Contrairement à la plupart des dispositifs de défiscalisation (Pinel, Censi-Bouvard, SCPI…), la loi Malraux offre un avantage complémentaire non négligeable : elle échappe au plafonnement des niches fiscales. Le permis de construire devra toutefois avoir été délivré après le 1er janvier 2013. Enfin, si vous avez souscrit un crédit immobilier, vos intérêts d’emprunt pourront être déduits de vos revenus fonciers.

Bon à savoir

  • Plus les travaux seront importants, plus la réduction d’impôt sera intéressante. Pour autant, le montant de travaux retenu pour le calcul de la réduction d’impôt est plafonné à 400 000 € à répartir sur quatre ans. Par conséquent, le gain fiscal maximal pouvant être obtenu sera limitée à 120 000 €.
  • Une revente avant l’expiration du délai de neuf ans de l’engagement de location vous obligerait à rembourser l’intégralité de l’avantage fiscal dont vous aurez bénéficié.

 

 

3. Quelle rentabilité pouvez-vous espérer ?

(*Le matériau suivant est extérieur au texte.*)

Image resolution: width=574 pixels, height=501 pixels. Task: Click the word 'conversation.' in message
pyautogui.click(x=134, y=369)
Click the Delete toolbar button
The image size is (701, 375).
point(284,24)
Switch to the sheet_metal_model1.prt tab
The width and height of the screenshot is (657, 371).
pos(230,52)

Les opérations Malraux offrent en général une rentabilité locative brute moyenne de 3 %. Mais ce n’est pas tant la rentabilité de ce type d’investissement qui séduit ceux qui y ont recours que la défiscalisation qu’il permet et la possibilité de réaliser une plus-value à la revente. Car bien qu’ils nécessitent des travaux de restauration et l’intervention d’un architecte des Bâtiments de France, les immeubles éligibles au Malraux sont, pour la plupart, des biens très prisés en raison notamment de :

  • leur emplacement : une large majorité des immeubles éligibles se trouvant dans des zones préservées, souvent en centre-ville;
  • leur valeur historique et/ou architecturale : il s’agit de biens de caractère qui se valoriseront avec le temps;
  • leur nombre limité : la demande est très largement supérieure à l’offre disponible.

Bon à savoir

  • Comme pour tout investissement immobilier, dans le cas d’un investissement en Malraux, le prix du bien devra être cohérent par rapport au marché local. À défaut, la plus-value que vous pourriez réaliser à la sortie s’en trouverait amoindrie. S’il s’avère qu’il est véritablement exceptionnel, un logement acquis en Malraux pourra toutefois parfois voir son prix de vente majoré de 20 %. Ce qui est rare est cher…
  • Si le dispositif Malraux s’est considérablement démocratisé, il n’en reste pas moins un outil de défiscalisation dont il est essentiel de connaître le maniement. Un conseiller en gestion de patrimoine vous l’expliquera et saura vous conseiller utilement.

 


 

Les points clés à retenir

  • En contrepartie de la réalisation de travaux de restauration dans un bien résidentiel d’exception et de l’engagement de louer pendant neuf ans, le dispositif de défiscalisation Malraux permet de déduire jusqu’à 120 000 € sur quatre ans de ses impôts.
  • Un investissant en Malraux, vous défiscaliserez mais pourrez aussi espérer profiter d’une plus-value intéressante à la revente. En effet, ce dispositif cible des biens de caractère qui prendront de la valeur avec les années.
  • Pour vérifier que la loi Malraux a sa place dans votre stratégie patrimoniale, recueillez l’avis d’un conseiller en gestion de patrimoine avant de vous lancer. Car si elle offre de nombreux avantages (défiscalisation, plus-value à la sortie…), elle implique également certaines contraintes (rendement locatif peu performant, travaux importants, engagement de louer pendant neuf ans…).
  • La loi Malraux s’adresse davantage à des contribuables désireux de se constituer un patrimoine haut de gamme qu’à des investisseurs souhaitant profiter d’une rentabilité élevée.